====== Data excerpts
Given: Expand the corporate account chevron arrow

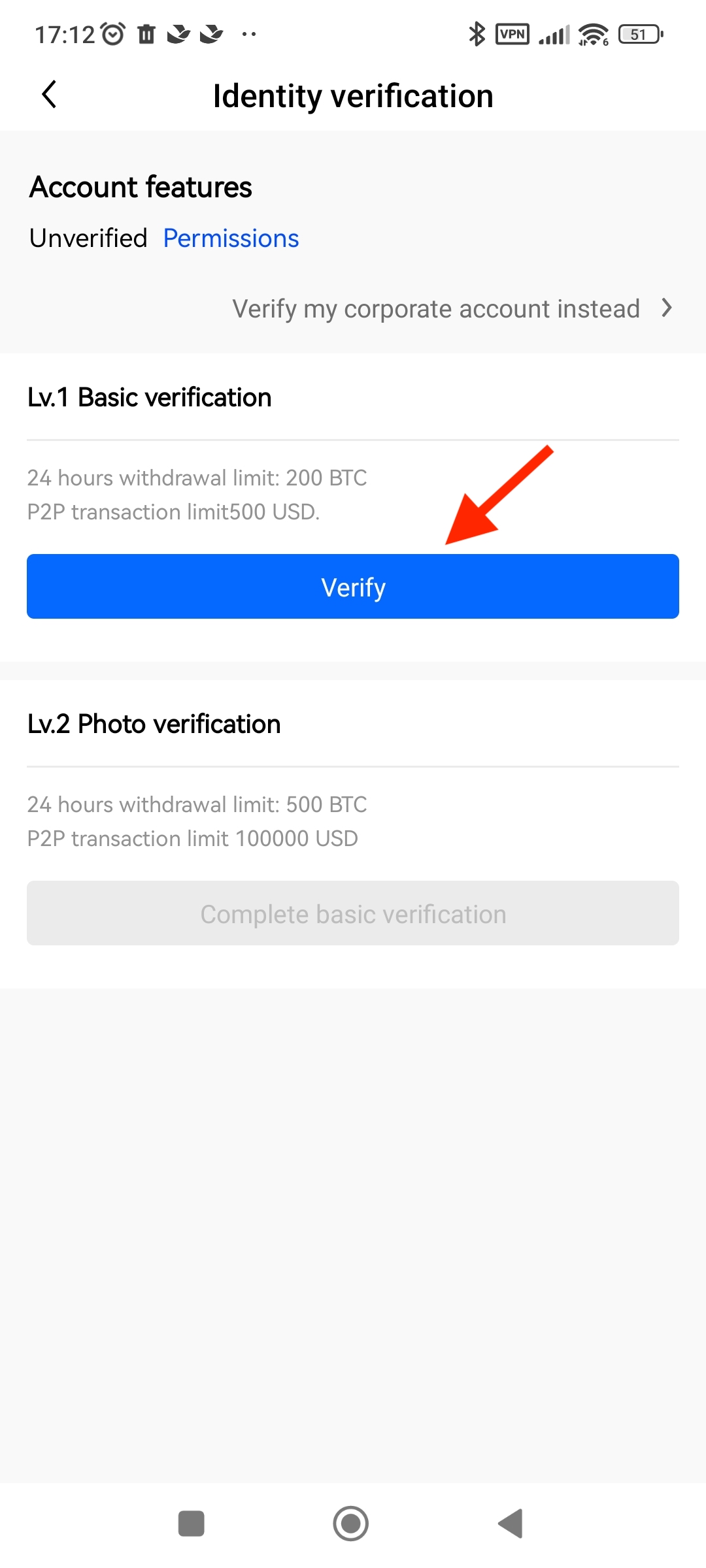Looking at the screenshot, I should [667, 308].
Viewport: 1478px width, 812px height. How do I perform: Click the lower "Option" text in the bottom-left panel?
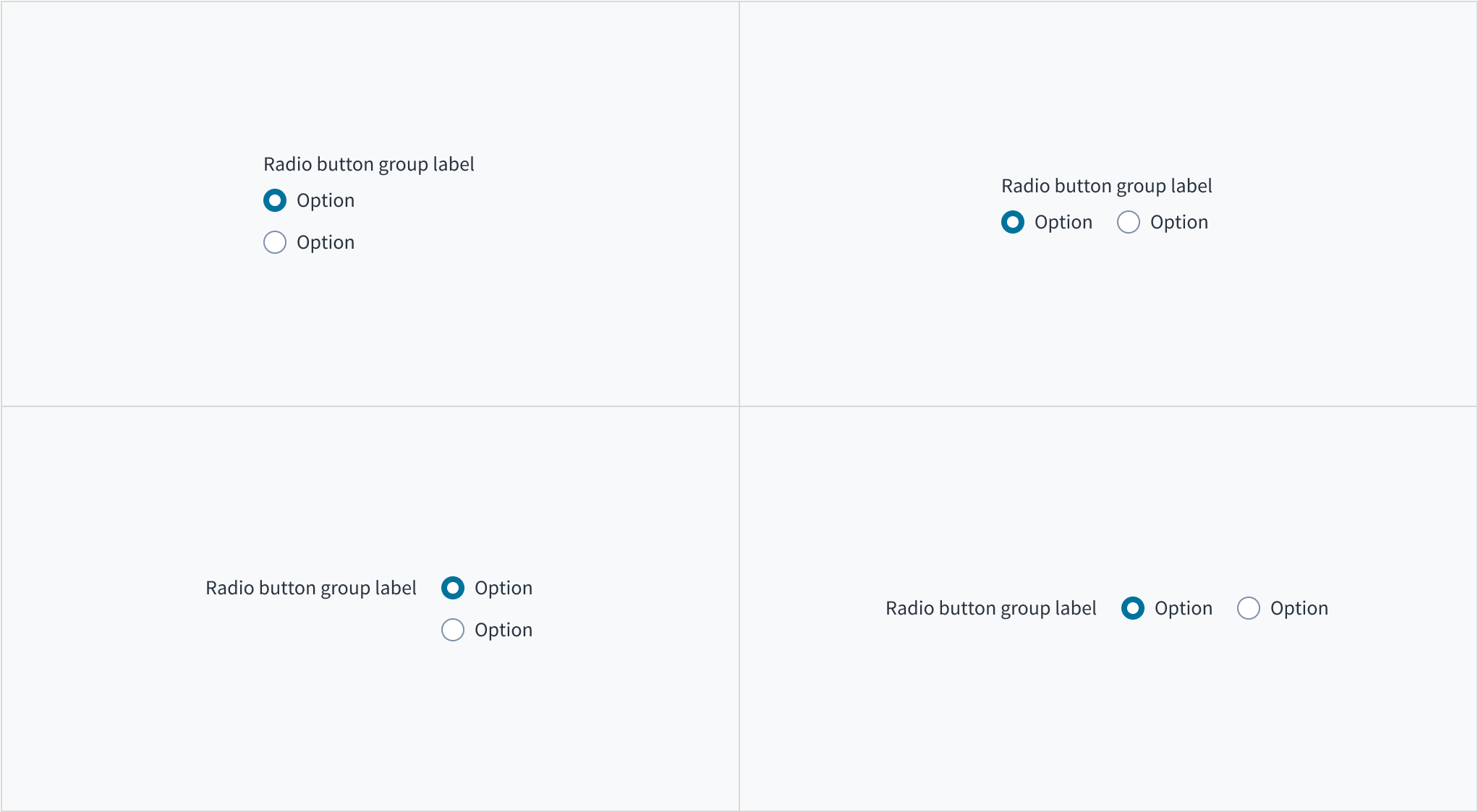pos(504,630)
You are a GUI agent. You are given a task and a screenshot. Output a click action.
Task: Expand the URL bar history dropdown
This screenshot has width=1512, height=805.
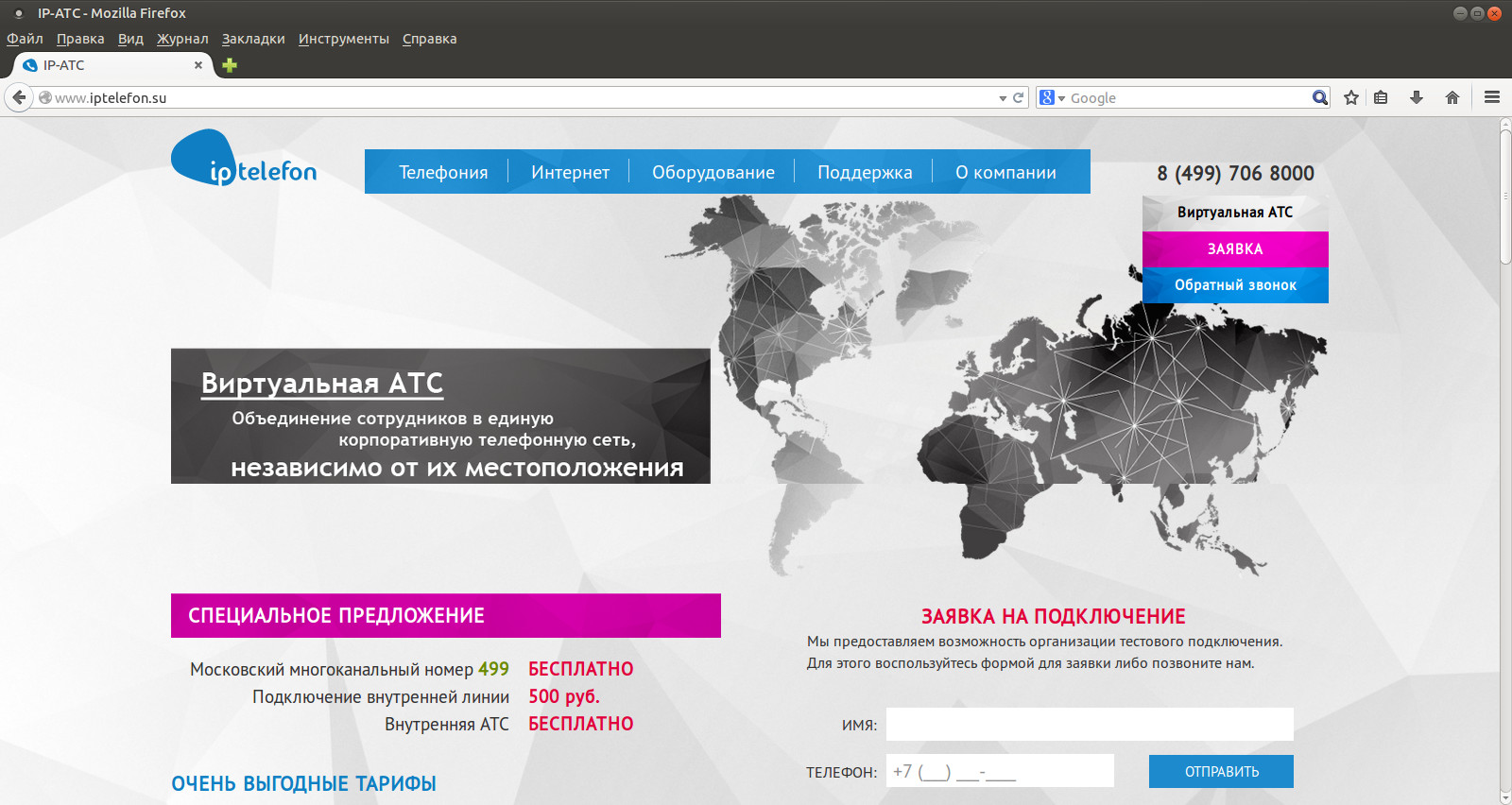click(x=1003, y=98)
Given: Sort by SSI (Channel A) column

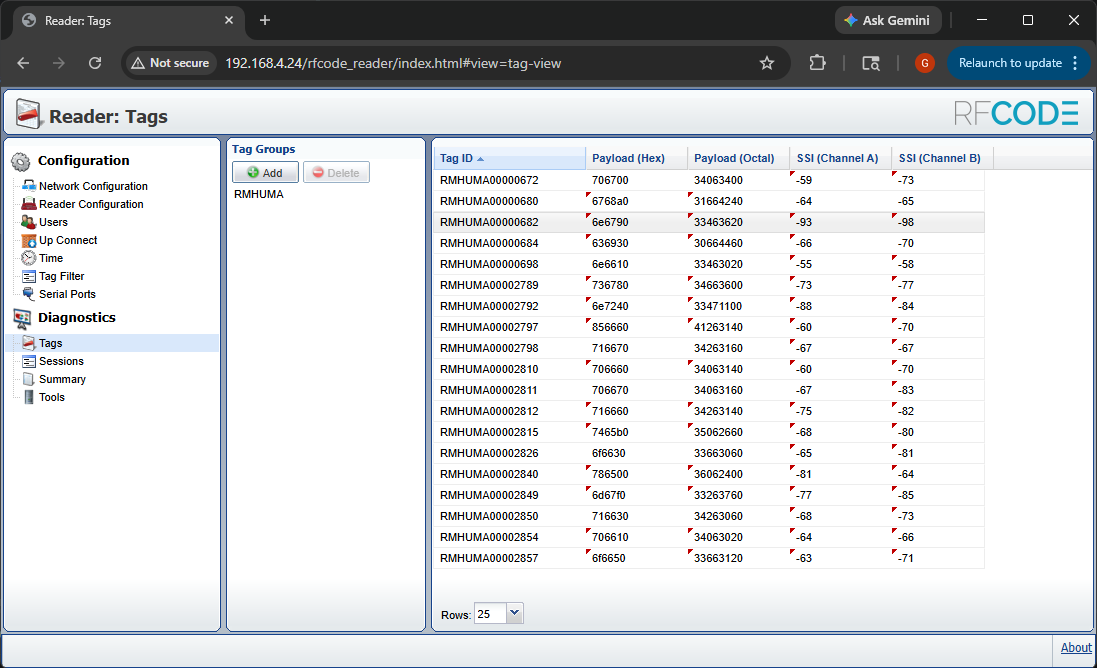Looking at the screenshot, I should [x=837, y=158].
============
====== Data excerpts
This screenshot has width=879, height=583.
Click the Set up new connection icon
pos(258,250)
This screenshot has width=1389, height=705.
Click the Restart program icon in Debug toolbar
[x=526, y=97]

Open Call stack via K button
============
Please return the lines above that run from the line containing "Click the Restart" to the line containing "Open Call stack via K button", inclusive, exactly and with no other lines.

Result –
Click the Restart program icon in Debug toolbar
[x=526, y=97]

Open Call stack via K button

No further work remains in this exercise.